Task instructions — Take the line containing "Where should I" and every line after it to the end of the data, and write them out exactly as they appear.

Source records —

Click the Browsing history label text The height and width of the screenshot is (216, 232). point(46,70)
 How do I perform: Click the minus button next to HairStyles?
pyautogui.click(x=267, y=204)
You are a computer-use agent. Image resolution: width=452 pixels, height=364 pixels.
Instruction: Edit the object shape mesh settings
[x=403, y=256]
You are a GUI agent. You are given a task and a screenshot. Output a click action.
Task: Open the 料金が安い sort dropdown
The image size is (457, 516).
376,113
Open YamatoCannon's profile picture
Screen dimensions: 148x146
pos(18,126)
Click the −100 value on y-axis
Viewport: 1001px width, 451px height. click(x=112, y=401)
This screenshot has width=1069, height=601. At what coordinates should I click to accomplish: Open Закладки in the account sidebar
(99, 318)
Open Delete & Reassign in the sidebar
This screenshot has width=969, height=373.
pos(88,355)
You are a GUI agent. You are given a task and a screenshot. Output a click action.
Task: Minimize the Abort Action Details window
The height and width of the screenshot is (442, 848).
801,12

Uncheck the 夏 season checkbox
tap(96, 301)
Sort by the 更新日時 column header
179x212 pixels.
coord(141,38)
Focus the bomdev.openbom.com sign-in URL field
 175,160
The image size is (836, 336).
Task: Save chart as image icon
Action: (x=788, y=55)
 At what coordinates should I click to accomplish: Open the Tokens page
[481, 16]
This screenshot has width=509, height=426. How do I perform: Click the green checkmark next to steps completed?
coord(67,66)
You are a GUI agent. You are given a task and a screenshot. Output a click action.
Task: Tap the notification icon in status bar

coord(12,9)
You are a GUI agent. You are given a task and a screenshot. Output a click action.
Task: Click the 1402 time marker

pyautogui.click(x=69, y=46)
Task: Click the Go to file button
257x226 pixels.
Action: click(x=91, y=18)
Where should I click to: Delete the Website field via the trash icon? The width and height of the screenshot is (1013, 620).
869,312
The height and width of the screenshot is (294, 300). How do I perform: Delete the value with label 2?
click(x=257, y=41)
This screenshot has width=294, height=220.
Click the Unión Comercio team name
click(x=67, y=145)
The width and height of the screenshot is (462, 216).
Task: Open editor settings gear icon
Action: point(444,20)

Response —
Where should I click to: Delete the Website field via the trash icon? The width and height of the screenshot is (1013, 620).
869,312
The height and width of the screenshot is (294, 300). How do I perform: Delete the value with label 2?
click(x=257, y=41)
This screenshot has width=294, height=220.
Click the Unión Comercio team name
click(x=67, y=145)
The width and height of the screenshot is (462, 216).
Task: Open editor settings gear icon
Action: point(444,20)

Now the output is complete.